Social Exchange and Household Inequity - Social exchange theory proposes that power and dependency influence how people assess fairness, and that power depends on individual resources such as income. Perceptions of fairness may depend on comparisons of one's status with that of others. A sense of relative deprivation is more likely to occur when peers perceive differential treatment than when actual deprivation occurs. If women and men compare their division of labor with that of other couples, and conclude that their sp9ouse does at least as much domestic work as other spouse, they do not perceive their own division of labor as unfair. A sense of equity may result more from a husband's increased efforts in the household than a wife's reduced efforts. A husband can be doing fewer hours of household work than the wife, but if his efforts are increasing over time, more fairness is perceived. The women who have fewer alternatives to marriage and fewer available economic resources are more likely to view an unequal division of family work as fair. If wives have low wages and sense a high risk of divorce in their marriages they may lower their expectations and feel grateful for whatever household chores their husbands do. On the other hand, women who are self-sufficient and who perceive available alternatives to their marriage are less dependent on their souses and are less fearful of divorce. Hence, they are more likely to view unequal family work as unfair.
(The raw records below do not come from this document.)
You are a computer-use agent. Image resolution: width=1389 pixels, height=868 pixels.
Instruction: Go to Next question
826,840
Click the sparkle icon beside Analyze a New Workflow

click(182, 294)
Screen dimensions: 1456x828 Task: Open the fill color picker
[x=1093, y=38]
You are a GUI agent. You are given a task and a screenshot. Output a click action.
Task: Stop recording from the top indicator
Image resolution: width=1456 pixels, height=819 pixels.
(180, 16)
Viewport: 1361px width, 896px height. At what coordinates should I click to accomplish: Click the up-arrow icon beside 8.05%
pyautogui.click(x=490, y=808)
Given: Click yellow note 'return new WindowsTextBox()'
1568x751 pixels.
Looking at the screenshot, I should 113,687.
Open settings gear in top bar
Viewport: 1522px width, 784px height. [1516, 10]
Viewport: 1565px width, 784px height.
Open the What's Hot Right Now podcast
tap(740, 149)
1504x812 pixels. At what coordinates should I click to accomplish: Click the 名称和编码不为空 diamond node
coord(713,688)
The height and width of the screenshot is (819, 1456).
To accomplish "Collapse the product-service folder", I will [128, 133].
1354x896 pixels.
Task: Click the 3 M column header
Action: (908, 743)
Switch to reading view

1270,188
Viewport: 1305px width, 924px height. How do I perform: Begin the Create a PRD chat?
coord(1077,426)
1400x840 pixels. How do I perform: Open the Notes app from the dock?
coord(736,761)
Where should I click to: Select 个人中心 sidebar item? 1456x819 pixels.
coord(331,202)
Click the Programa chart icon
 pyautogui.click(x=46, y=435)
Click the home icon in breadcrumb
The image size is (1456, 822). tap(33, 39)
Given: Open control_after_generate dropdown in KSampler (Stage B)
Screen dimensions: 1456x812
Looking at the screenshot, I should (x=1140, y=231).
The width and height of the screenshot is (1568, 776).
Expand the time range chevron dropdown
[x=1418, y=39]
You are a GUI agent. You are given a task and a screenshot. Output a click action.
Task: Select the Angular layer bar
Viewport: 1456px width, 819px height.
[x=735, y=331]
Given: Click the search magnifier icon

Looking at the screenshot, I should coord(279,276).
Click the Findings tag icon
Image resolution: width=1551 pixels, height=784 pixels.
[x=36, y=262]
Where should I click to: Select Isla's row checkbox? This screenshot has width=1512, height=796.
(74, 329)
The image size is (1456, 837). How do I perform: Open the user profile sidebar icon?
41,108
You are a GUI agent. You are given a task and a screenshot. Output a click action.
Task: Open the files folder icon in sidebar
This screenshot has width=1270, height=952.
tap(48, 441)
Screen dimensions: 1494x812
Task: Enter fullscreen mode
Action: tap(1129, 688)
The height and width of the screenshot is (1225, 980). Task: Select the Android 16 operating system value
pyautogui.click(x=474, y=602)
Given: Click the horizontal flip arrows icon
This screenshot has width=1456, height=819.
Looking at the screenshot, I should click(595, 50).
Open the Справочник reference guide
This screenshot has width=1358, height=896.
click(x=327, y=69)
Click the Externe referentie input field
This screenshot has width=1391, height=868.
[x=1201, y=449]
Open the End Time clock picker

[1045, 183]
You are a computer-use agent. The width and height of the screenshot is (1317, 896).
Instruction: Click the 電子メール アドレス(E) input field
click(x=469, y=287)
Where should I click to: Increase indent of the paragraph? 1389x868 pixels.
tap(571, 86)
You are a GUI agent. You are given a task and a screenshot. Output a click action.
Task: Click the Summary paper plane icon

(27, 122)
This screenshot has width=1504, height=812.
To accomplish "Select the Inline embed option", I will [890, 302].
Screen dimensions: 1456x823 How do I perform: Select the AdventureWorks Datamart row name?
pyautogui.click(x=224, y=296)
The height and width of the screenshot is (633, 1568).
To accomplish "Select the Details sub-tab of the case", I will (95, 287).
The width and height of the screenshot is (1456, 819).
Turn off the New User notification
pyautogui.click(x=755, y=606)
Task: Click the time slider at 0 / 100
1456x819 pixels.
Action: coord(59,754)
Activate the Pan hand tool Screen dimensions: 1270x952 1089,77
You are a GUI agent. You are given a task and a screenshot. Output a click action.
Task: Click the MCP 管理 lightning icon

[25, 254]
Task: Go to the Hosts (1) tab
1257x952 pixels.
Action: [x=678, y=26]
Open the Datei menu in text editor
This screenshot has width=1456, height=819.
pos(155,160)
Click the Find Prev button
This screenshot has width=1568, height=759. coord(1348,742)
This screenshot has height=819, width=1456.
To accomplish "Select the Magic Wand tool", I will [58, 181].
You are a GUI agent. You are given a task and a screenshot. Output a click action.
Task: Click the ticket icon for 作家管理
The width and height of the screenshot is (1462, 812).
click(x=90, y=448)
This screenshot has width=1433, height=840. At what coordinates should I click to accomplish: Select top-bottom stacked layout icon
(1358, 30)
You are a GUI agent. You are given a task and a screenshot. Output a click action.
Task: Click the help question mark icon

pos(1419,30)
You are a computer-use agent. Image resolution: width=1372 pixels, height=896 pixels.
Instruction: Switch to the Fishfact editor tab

Gender differences in comparison standards - wives compare themselves to other wives and say hey I’m not doing so badly. Husbands compare themselves to other husbands and say , I’m doing more.
Social Norms - norms about the priority of motherhood and homemaker roles for women or breadwinner roles for men can be deeply ingrained.
Perceived availability and attractiveness of alternative arrangements - If a working wife with a heavy load of housework compares her situation to the alternative of not being employed she may conclude that things aren’t so bad after all.
Another explanation for women's perceptions of fairness in the face of inequality arises from gender ideology. Some women believe they should not most the housework regardless of their employment status.
Finally the possibility exists that women actually have a higher tolerance for housework than men or that women's standards of cleanliness are higher than men's. this may be the result of differential gender socialization, which raise girls to understand that they will be the keeper of house and kin as adults. To the extent that women view housework as their job or that they want certain standards maintained, they may rationally decide that it is better not to concern themselves too much with the fairness issue. They reduce dissonance and conflict and achieve their goals, albeit at considerable cost of time overload.
All this can become self-fulfilling. The greater a woman's commitment of time and energy to unpaid household work, the less her available time and energy for paid work. This can perpetuate the unequal earnings of women and men and ensure women's economic dependency on men with marriage. This earnings inequity also assures more adverse economic consequences for women than men when marriages end.
The couples may then manufacture equity (Arlie Russell Hochschild) She does the inside housework; he does the outside work.
Bianchi uses Festinger’s psychological theory of cognitive dissonance - suggests that most people perceive their lives to be fair because of the need to reconcile expectations with reality.
If women were to dwell on the unfairness of their contribution to their household’s workload, other valuable aspects of their life (for example, their psychological health or their marriage) might be threatened. They resolve the discrepancy by adjusting their expectations about the division of labor in their homes.